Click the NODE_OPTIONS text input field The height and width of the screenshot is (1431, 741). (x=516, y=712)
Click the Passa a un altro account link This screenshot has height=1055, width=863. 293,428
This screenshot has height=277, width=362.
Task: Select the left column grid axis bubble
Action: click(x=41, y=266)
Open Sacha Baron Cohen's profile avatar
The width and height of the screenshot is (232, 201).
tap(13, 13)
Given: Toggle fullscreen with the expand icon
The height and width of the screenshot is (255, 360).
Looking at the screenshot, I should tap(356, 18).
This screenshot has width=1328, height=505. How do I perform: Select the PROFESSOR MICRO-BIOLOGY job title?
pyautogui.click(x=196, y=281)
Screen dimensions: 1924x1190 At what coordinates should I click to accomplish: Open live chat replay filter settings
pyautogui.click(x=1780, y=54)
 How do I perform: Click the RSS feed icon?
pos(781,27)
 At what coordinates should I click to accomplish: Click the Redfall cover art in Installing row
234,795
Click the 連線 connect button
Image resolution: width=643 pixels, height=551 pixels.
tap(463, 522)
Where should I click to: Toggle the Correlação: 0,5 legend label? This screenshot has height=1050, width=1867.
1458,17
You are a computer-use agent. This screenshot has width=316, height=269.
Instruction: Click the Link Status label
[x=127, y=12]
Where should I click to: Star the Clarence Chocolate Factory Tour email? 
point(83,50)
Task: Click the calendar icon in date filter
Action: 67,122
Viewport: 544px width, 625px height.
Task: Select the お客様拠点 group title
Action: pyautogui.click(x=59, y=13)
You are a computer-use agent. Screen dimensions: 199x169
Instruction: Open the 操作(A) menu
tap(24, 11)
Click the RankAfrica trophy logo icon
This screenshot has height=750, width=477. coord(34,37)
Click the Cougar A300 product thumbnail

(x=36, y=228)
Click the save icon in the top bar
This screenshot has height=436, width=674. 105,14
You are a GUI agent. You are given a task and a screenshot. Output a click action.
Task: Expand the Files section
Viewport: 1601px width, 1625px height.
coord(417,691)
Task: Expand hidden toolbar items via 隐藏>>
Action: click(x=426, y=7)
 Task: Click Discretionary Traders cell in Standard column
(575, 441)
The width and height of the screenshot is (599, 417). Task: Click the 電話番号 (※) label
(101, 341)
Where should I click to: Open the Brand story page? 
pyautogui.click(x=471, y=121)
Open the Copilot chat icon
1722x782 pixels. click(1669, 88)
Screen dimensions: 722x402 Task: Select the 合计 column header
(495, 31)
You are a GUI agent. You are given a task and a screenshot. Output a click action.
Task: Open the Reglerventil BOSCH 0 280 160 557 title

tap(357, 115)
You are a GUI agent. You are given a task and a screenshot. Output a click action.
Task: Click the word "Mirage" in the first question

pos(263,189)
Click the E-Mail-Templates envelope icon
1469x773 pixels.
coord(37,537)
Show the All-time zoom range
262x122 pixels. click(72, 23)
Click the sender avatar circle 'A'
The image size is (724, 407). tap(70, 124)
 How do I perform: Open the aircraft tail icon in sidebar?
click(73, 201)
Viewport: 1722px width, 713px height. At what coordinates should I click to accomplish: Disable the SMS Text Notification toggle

:::::

Short task
Rewrite all of the entries above, replacing every occurrence of "Where should I click to:" with "Where do I click to:" and leaving everything else unchanged.

Exercise answer
Click the NODE_OPTIONS text input field The height and width of the screenshot is (1431, 741). (x=516, y=712)
Click the Passa a un altro account link This screenshot has height=1055, width=863. 293,428
This screenshot has height=277, width=362.
Task: Select the left column grid axis bubble
Action: click(x=41, y=266)
Open Sacha Baron Cohen's profile avatar
The width and height of the screenshot is (232, 201).
tap(13, 13)
Given: Toggle fullscreen with the expand icon
The height and width of the screenshot is (255, 360).
Looking at the screenshot, I should tap(356, 18).
This screenshot has width=1328, height=505. How do I perform: Select the PROFESSOR MICRO-BIOLOGY job title?
pyautogui.click(x=196, y=281)
Screen dimensions: 1924x1190 At what coordinates should I click to accomplish: Open live chat replay filter settings
pyautogui.click(x=1780, y=54)
 How do I perform: Click the RSS feed icon?
pos(781,27)
 At what coordinates should I click to accomplish: Click the Redfall cover art in Installing row
234,795
Click the 連線 connect button
Image resolution: width=643 pixels, height=551 pixels.
tap(463, 522)
Where do I click to: Toggle the Correlação: 0,5 legend label? This screenshot has height=1050, width=1867.
1458,17
You are a computer-use agent. This screenshot has width=316, height=269.
Instruction: Click the Link Status label
[x=127, y=12]
Where do I click to: Star the Clarence Chocolate Factory Tour email? 
point(83,50)
Task: Click the calendar icon in date filter
Action: 67,122
Viewport: 544px width, 625px height.
Task: Select the お客様拠点 group title
Action: pyautogui.click(x=59, y=13)
You are a computer-use agent. Screen dimensions: 199x169
Instruction: Open the 操作(A) menu
tap(24, 11)
Click the RankAfrica trophy logo icon
This screenshot has height=750, width=477. coord(34,37)
Click the Cougar A300 product thumbnail

(x=36, y=228)
Click the save icon in the top bar
This screenshot has height=436, width=674. 105,14
You are a GUI agent. You are given a task and a screenshot. Output a click action.
Task: Expand the Files section
Viewport: 1601px width, 1625px height.
coord(417,691)
Task: Expand hidden toolbar items via 隐藏>>
Action: click(x=426, y=7)
 Task: Click Discretionary Traders cell in Standard column
(575, 441)
The width and height of the screenshot is (599, 417). Task: Click the 電話番号 (※) label
(101, 341)
Where do I click to: Open the Brand story page? 
pyautogui.click(x=471, y=121)
Open the Copilot chat icon
1722x782 pixels. click(1669, 88)
Screen dimensions: 722x402 Task: Select the 合计 column header
(495, 31)
You are a GUI agent. You are given a task and a screenshot. Output a click action.
Task: Open the Reglerventil BOSCH 0 280 160 557 title

tap(357, 115)
You are a GUI agent. You are given a task and a screenshot. Output a click action.
Task: Click the word "Mirage" in the first question

pos(263,189)
Click the E-Mail-Templates envelope icon
1469x773 pixels.
coord(37,537)
Show the All-time zoom range
262x122 pixels. click(72, 23)
Click the sender avatar circle 'A'
The image size is (724, 407). tap(70, 124)
 How do I perform: Open the aircraft tail icon in sidebar?
click(73, 201)
Viewport: 1722px width, 713px height. At what coordinates should I click to accomplish: Disable the SMS Text Notification toggle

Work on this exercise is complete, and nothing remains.